> _YOUR TASK_: State how many of the lines below contain the word "Where", and give only the number.

======== STORED RECORDS

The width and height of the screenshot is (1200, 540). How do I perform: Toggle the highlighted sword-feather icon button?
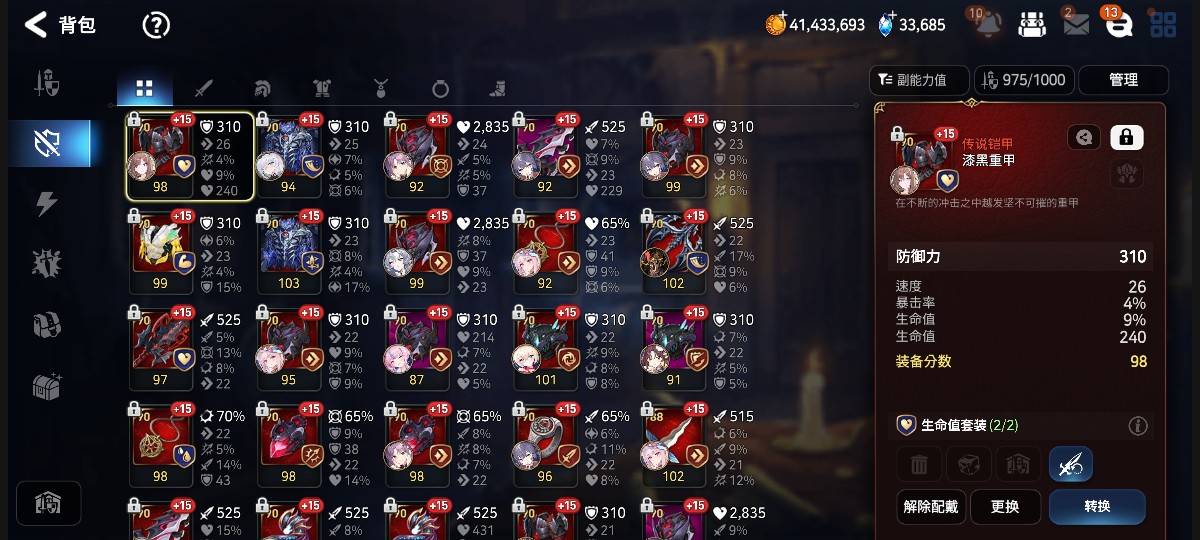tap(1070, 464)
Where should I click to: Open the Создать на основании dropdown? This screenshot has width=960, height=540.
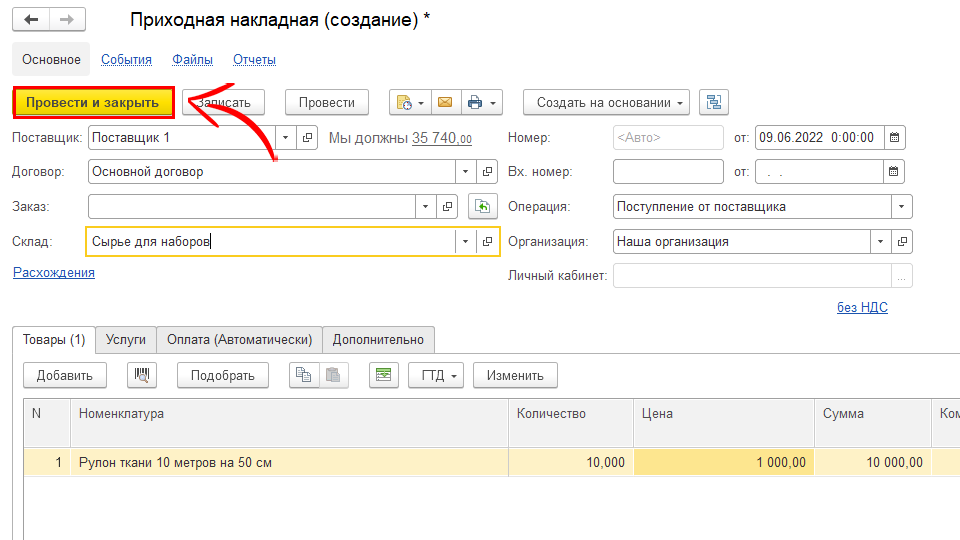(x=606, y=102)

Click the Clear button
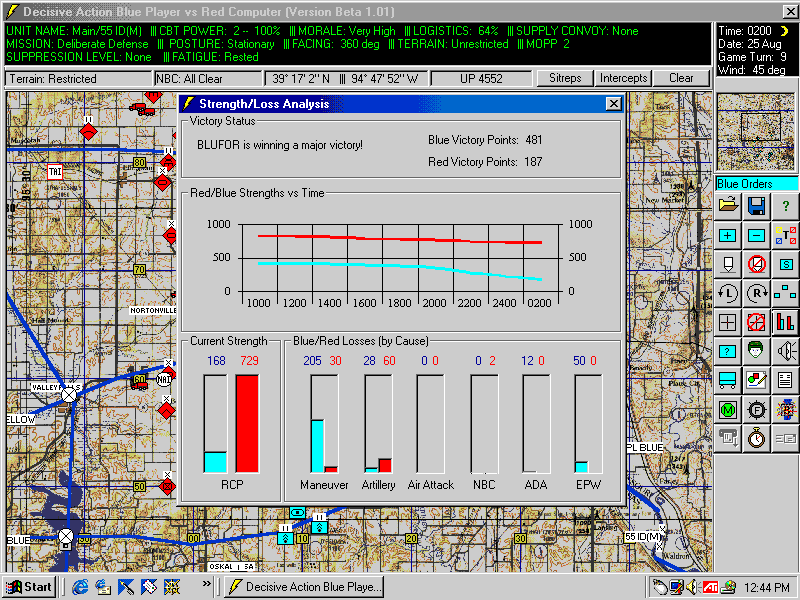(681, 78)
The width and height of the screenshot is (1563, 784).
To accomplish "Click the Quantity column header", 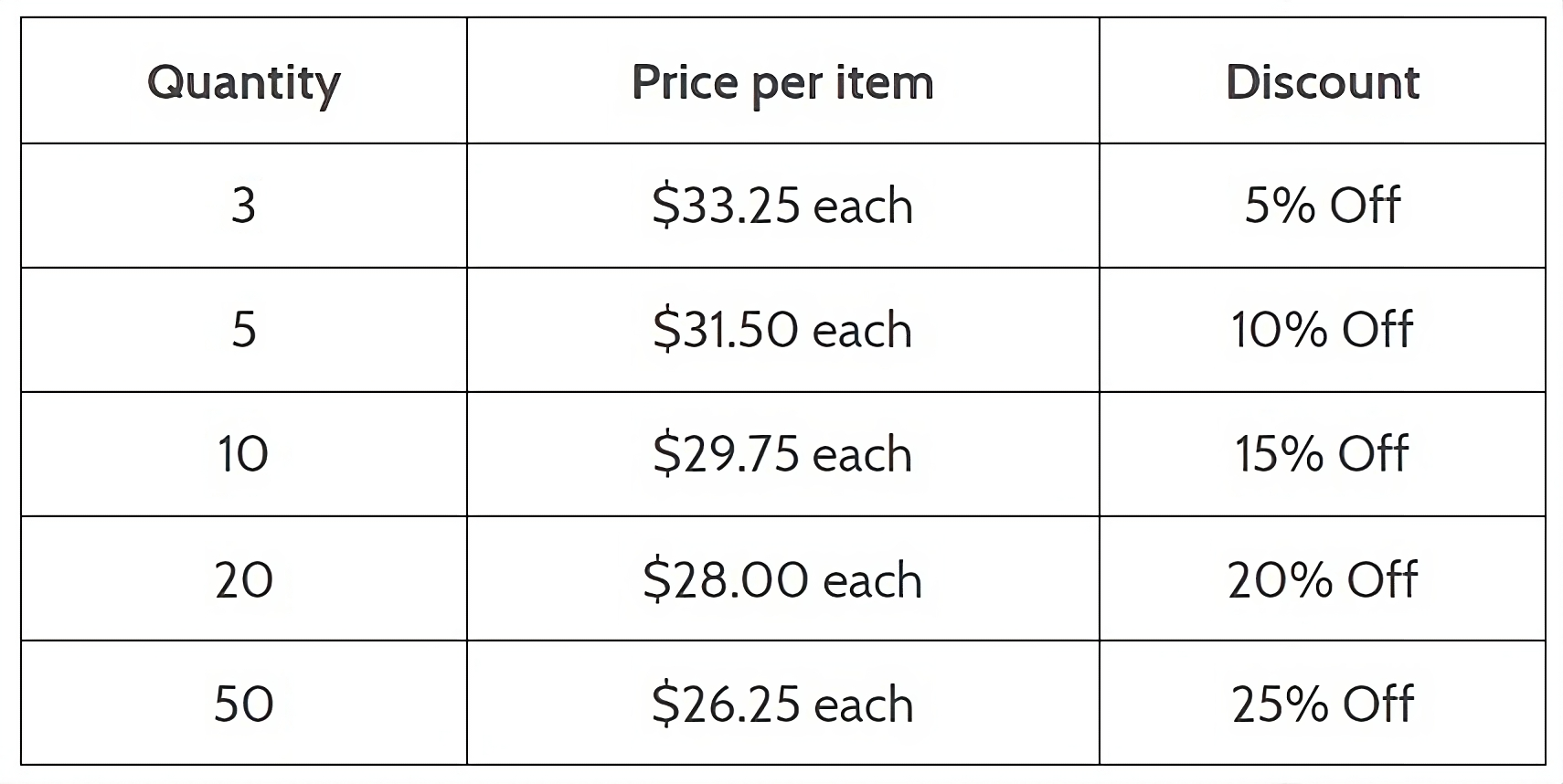I will coord(243,82).
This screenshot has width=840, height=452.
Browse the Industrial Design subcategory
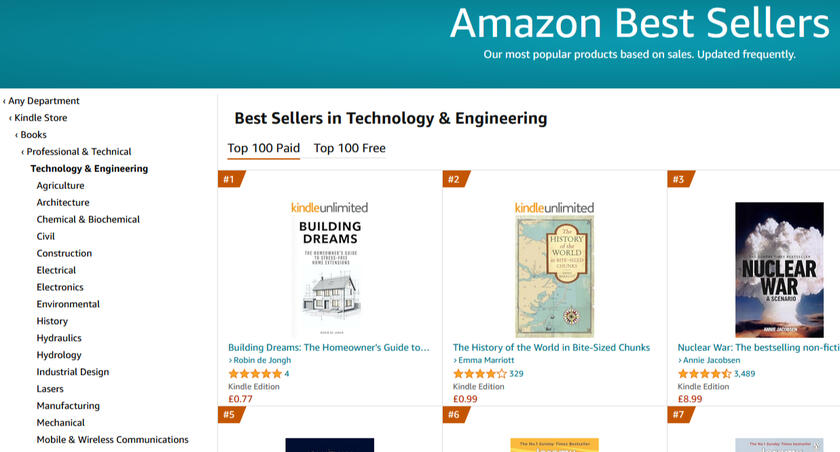[x=73, y=372]
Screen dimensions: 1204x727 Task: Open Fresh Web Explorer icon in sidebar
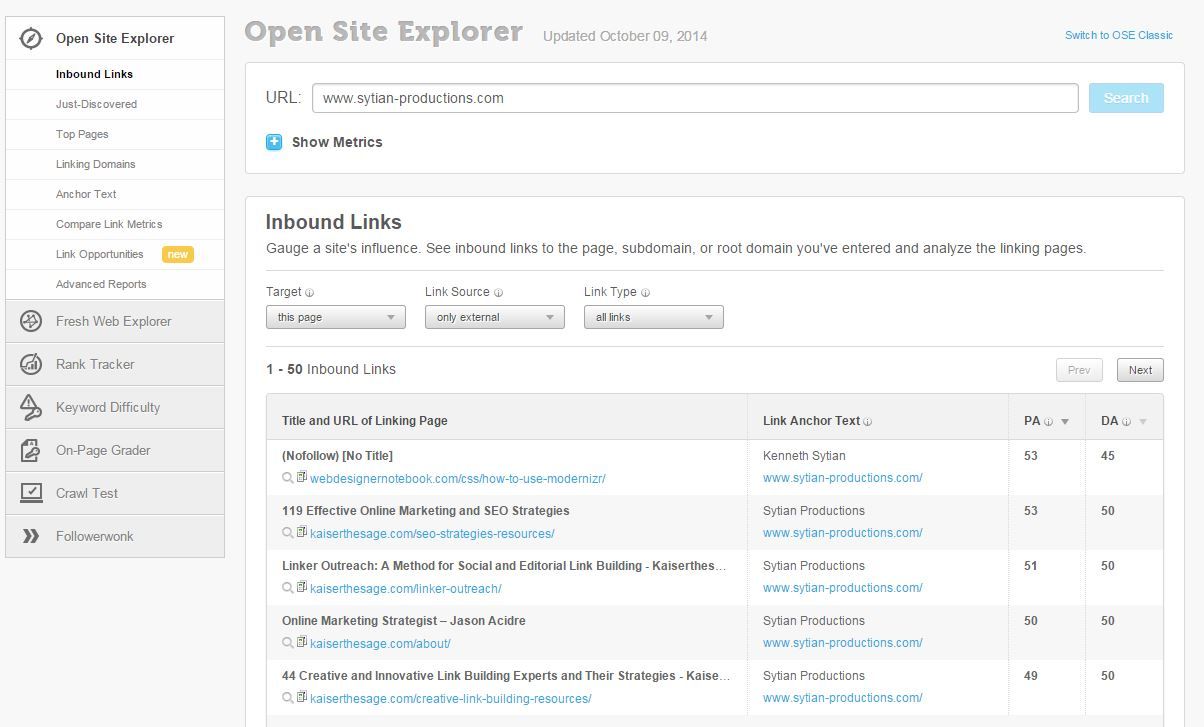click(31, 321)
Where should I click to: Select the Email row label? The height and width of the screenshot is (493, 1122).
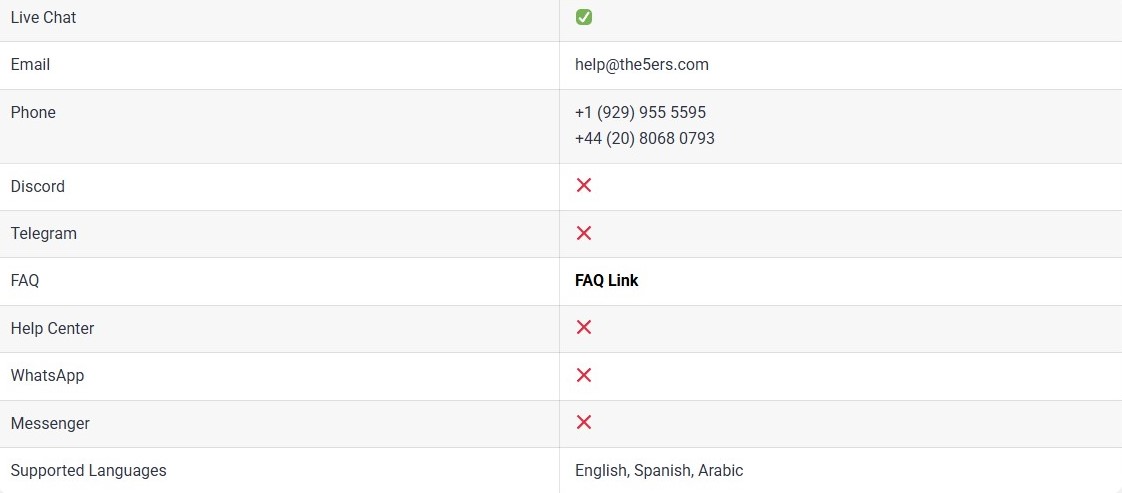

================

> _WORKED ANSWER_: 2